BA (Hons) MA MPhil PhD
15-17 Tavistock Place
Natalie's work has spanned a range of disciplines including public health, anthropology and nutrition. Her PhD, "Exploring responsibility for healthy eating", was a qualitative analysis of aspects of the food system to investigate determinants of diet by examining perceptions of responsibility for healthy eating, using a 'complex systems' approach. Her work is grounded in an interest in public health, policy, social justice, the commercial determinants of health and complex systems thinking.
Before returning to academic work, Natalie did consultant work in nutrition, as well as writing books and presenting on television, including the series 'Food Rebels' for the Community Channel. She was the winner of the 2016 LSHTM 3 Minute Thesis competition.

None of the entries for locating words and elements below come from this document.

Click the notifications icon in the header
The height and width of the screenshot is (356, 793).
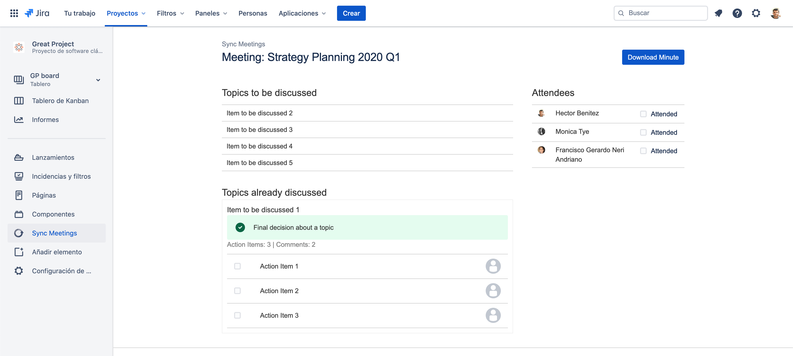(718, 13)
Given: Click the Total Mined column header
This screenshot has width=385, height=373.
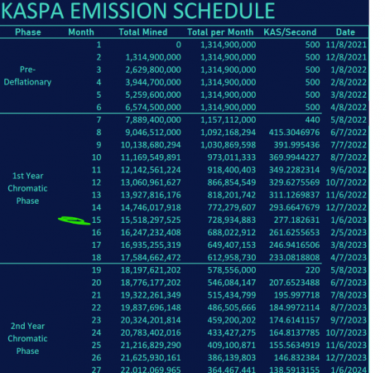Looking at the screenshot, I should (143, 32).
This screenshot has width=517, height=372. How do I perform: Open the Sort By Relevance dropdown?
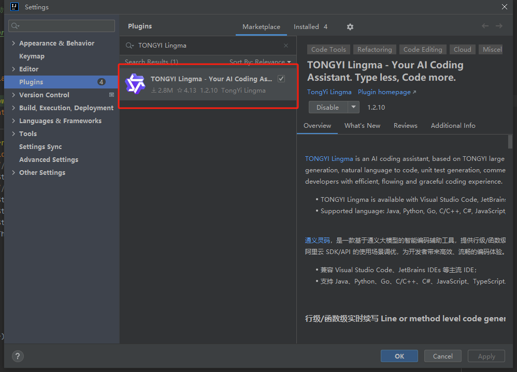click(x=260, y=62)
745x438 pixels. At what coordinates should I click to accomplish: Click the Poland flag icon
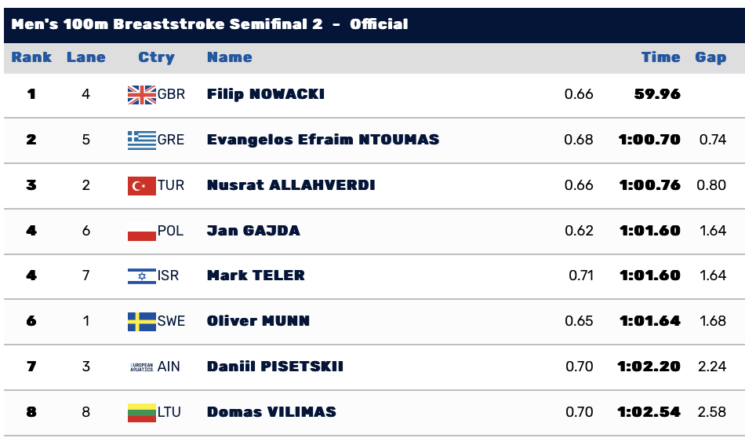142,231
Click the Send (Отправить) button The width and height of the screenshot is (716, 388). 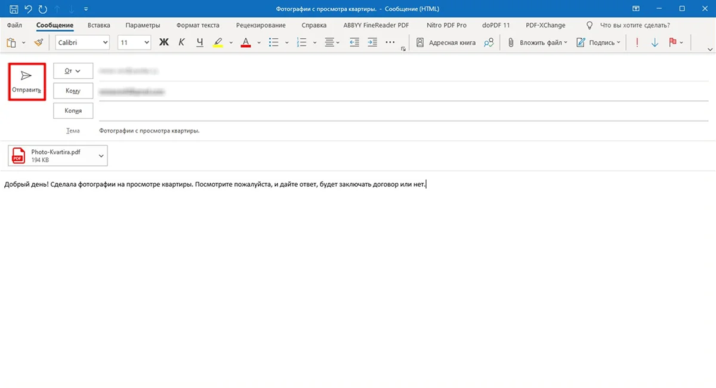[x=27, y=82]
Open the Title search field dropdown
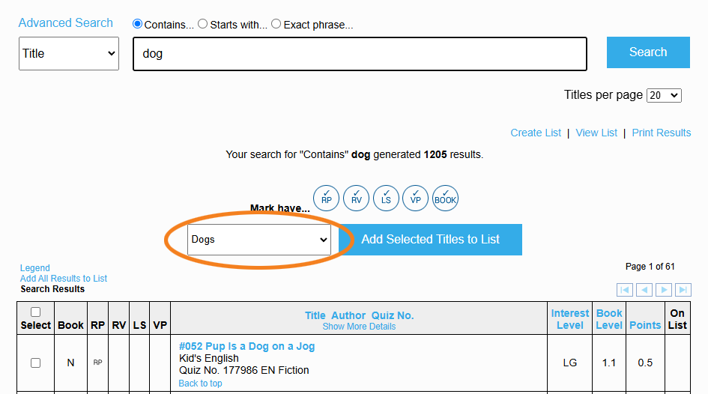This screenshot has height=394, width=708. click(x=69, y=54)

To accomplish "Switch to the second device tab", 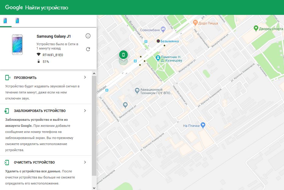I will pyautogui.click(x=17, y=21).
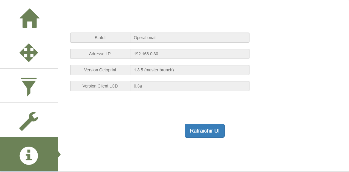Click the Adresse I.P. label cell

click(x=100, y=54)
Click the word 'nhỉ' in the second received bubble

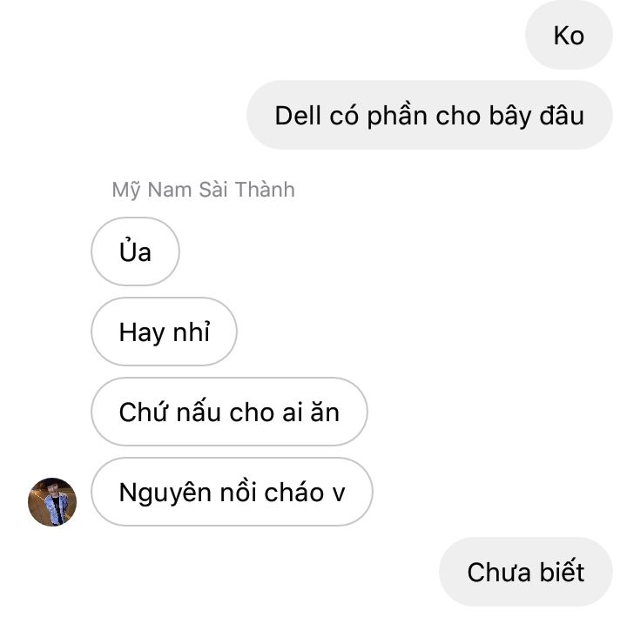(x=192, y=332)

Her academic background is in anthropology (BA Hons Cambridge, MA Sussex) and public health (MPhil, Cambridge). She began her PhD - funded by a college scholarship - in the geography department at Queen Mary, before transferring with Professor Steven Cummins to LSHTM to complete her thesis.

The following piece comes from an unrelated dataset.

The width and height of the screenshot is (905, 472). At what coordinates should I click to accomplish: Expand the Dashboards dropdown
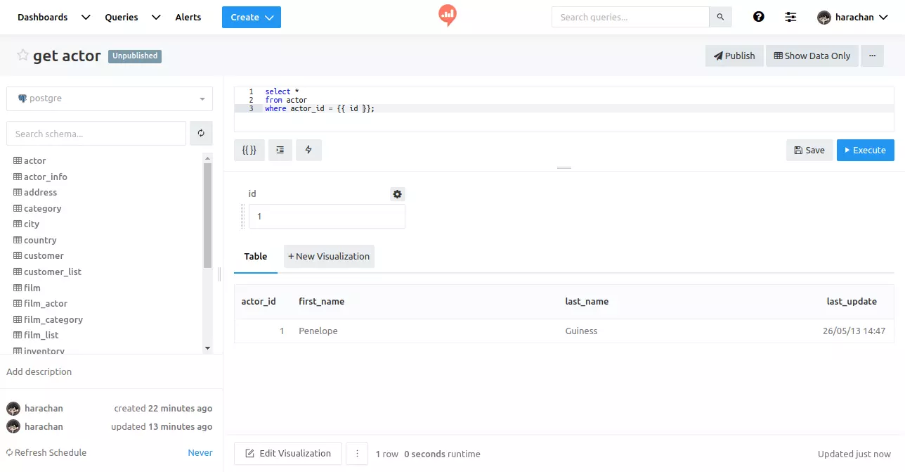[84, 16]
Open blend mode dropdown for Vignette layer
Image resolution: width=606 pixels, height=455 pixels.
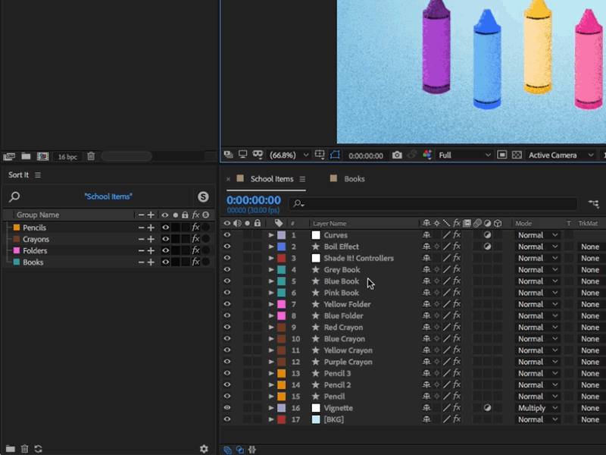pos(537,408)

Natalie is a project supervisor on the MSc in Public Health and a seminar leader on the module: Health Policy, Process & Power.
Natalie works on a project funded by The Health Foundation: "Building a new system for the generation and use of public health evidence". The role includes data collection and analysis, writing reports and co-writing scientific papers, all with a foundation in complex systems theory, and follows on from another Health Foundation-funded project.
For her PhD thesis, Natalie examined the food system from a 'complex systems' perspective. Her research used qualitative methods - analysing state and corporate policy documents, focus groups and interviews - to examine the relationship between individuals, government and the food industry and to explore how responsibility for healthy eating is apportioned. Her PhD was informed by an interest in research on the food system, public health and social justice.